**Work order**
All records below are to be repeated exactly, with the pictures left out.

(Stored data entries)
-- Opening Marker --

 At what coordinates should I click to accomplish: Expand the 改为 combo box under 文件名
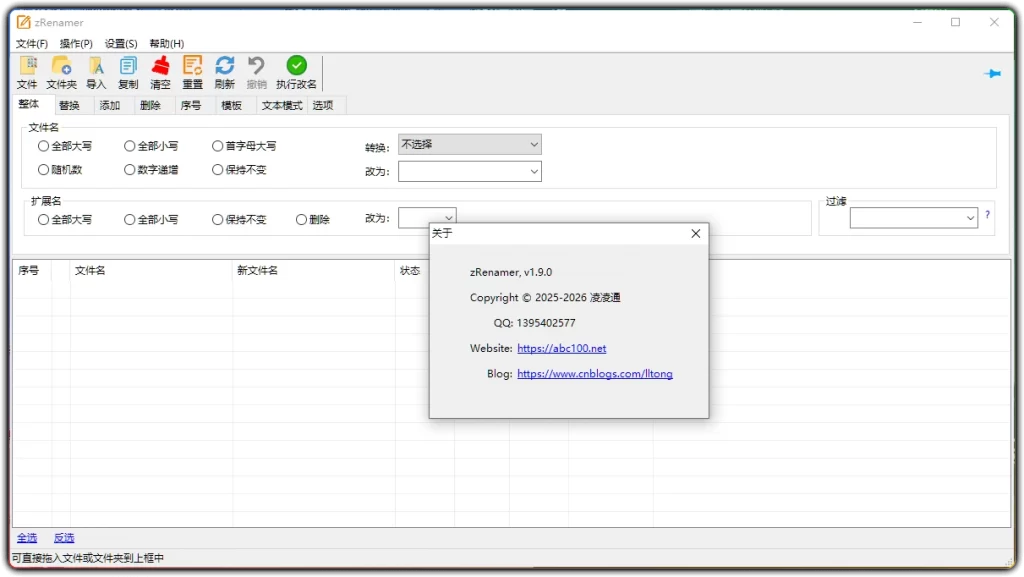click(469, 171)
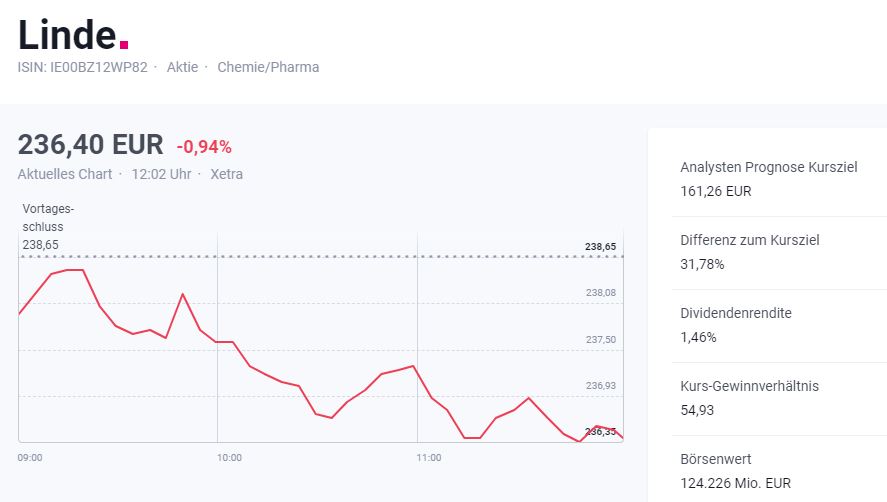This screenshot has width=887, height=502.
Task: Click the 236,35 latest price marker
Action: click(600, 432)
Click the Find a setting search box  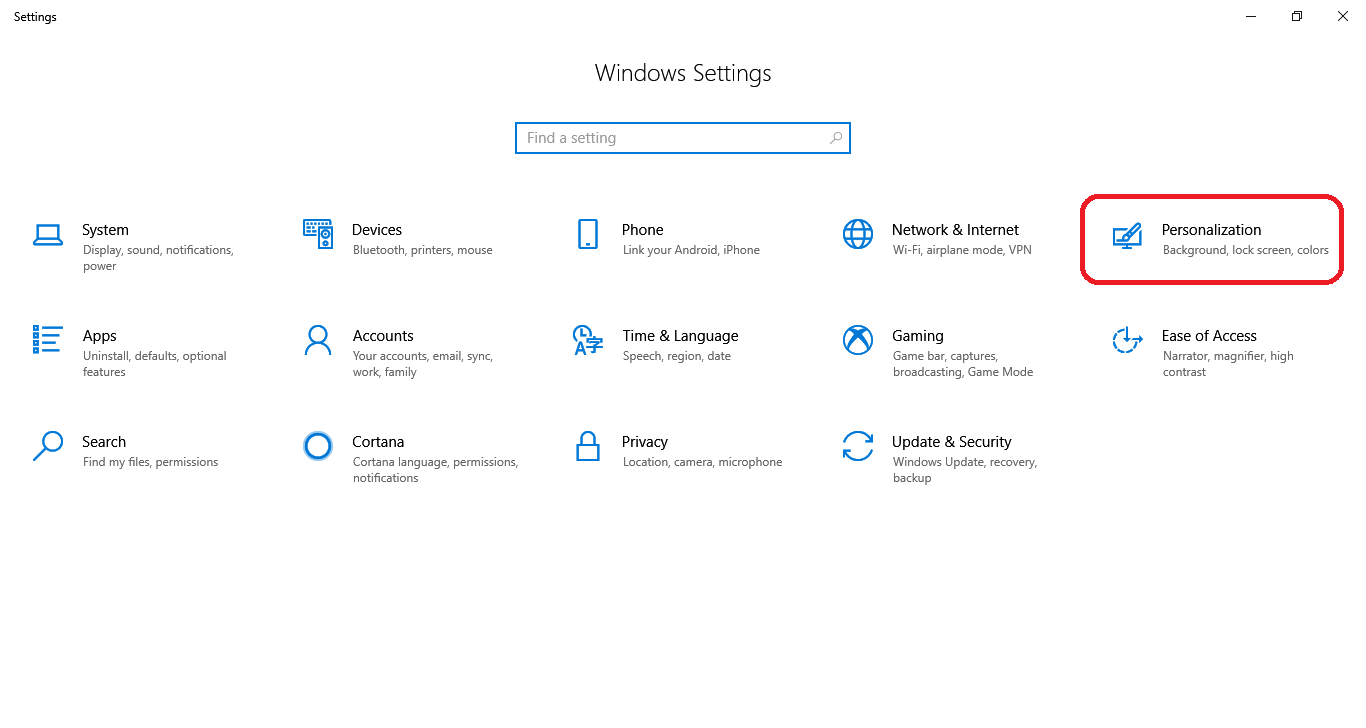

-- Closing Marker --

**Response to the exercise**
 At what coordinates should I click to accomplish: Expand the 改为 combo box under 文件名
click(469, 171)
This screenshot has width=887, height=502.
Task: Click the 236,35 latest price marker
Action: click(600, 432)
Click the Find a setting search box  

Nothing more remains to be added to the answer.